LookFar Labs31 August 2023
Are your software maintenance costs outweighing the software’s value?
Determining if your company is paying too much to support custom software involves a combination of financial analysis, performance evaluation, and considering the software’s strategic value to your business.
Before you can determine whether or not you’re spending too much on software maintenance and deciding whether to make a change, you need to be able to quantify what that cost actually is. You can’t analyze what you haven’t measured. Determining cost without knowing the value, results in making decisions in a vacuum.
Getting an accurate support & maintenance cost representation is only the first step in the process. The ultimate answer may be that yes, you are spending too much, but then the question becomes, what do you do about it.
While many factors go into the costs of software support and maintenance, here are a number of necessary components to analyze in order to understand your true cost and how that cost relates to value.
- Break down the costs associated with maintaining and supporting the custom software. This could include salaries of IT staff, software licenses, third-party service providers, infrastructure costs, and any ongoing development expenses.
- Compare these costs to industry benchmarks or similar software solutions in the market. Are your expenses significantly higher than what is typical for similar systems?
- Assess the software’s performance and stability. Does the software frequently encounter errors, bugs, or crashes that lead to increased maintenance costs or disruptions to business operations?
- Evaluate the software’s response time and scalability. If the software struggles to handle increased workloads or slows down as your business grows, it might be an indication of poor design or outdated technology.
Total Cost of Ownership (TCO)
- Calculate the total cost of ownership over the software’s lifecycle, including initial development costs, ongoing maintenance, updates, subscriptions, and potential future enhancements.
- Compare the TCO of your custom software to the cost of adopting a commercial off-the-shelf (COTS) solution that offers similar functionality.
User Satisfaction and Feedback
- Gather feedback from users and stakeholders regarding their experiences with the software. Are there recurring complaints or concerns about usability, performance, or functionality?
- Consider the potential impact of user dissatisfaction on productivity and overall business success.
Technical Debt and Code Quality
- Assess the level of technical debt in your software. Technical debt refers to shortcuts taken during development that may lead to higher maintenance costs over time.
- Analyze the quality of the software’s codebase. A poorly designed and maintained codebase can increase the effort required to make updates and fix issues.
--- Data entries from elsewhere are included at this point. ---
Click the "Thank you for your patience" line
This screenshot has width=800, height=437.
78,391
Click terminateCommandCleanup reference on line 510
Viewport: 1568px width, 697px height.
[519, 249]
This is not a “One and Done” Task
- Once you have have an approach for cost/benefit analysis and perform the evaluation, make sure to schedule the next review and analysis in six months. Do not fall into the trap of doing the analysis once and then assume that this will hold true for the foreseeable future. Costs and benefits are dynamic, and need to be analyzed on an ongoing basis.
Risk and Impact Analysis
- Consider the potential impact of not performing maintenance activities. Unaddressed issues can lead to system failures, security vulnerabilities, and reduced productivity, which may result in higher costs in the long run.
- Determine the strategic importance of the custom software to your business. Does the software provide a competitive advantage, streamline critical processes, or generate significant revenue?
- Consider the impact of discontinuing the software. Would your business suffer significant setbacks, or could you easily transition to an alternative solution?
Engage Experts for an Accurate Analysis
- Determining costs with an existing team that may not be experts in the software and/or support tech will give you skewed results. Consider engaging with 3rd party subject matter experts that can provide a more accurate understanding of what support costs should look like in an ideal scenario.
ROI and Cost-Benefit Analysis
- Calculate the return on investment (ROI) of your custom software. Compare the benefits it brings to your business against the costs incurred.
- Conduct a cost-benefit analysis to quantify the financial impact of continuing to support the software versus exploring alternative options.
Evaluate Internal vs. External Support and MaintenanceResources
- Determine whether you have an in-house team capable of handling software maintenance or if you need to outsource. Compare the costs of hiring and training versus outsourcing to a third-party service provider.
- Research and evaluate alternative software solutions, including commercial options and open-source alternatives, that could meet your business needs at a lower cost.
- Consider the feasibility of migrating to a different solution and weigh the potential benefits against the associated costs.
By thoroughly evaluating these factors above, you can make an informed decision about whether your company is paying too much to support your custom software and whether it’s time to consider alternative solutions or optimization strategies.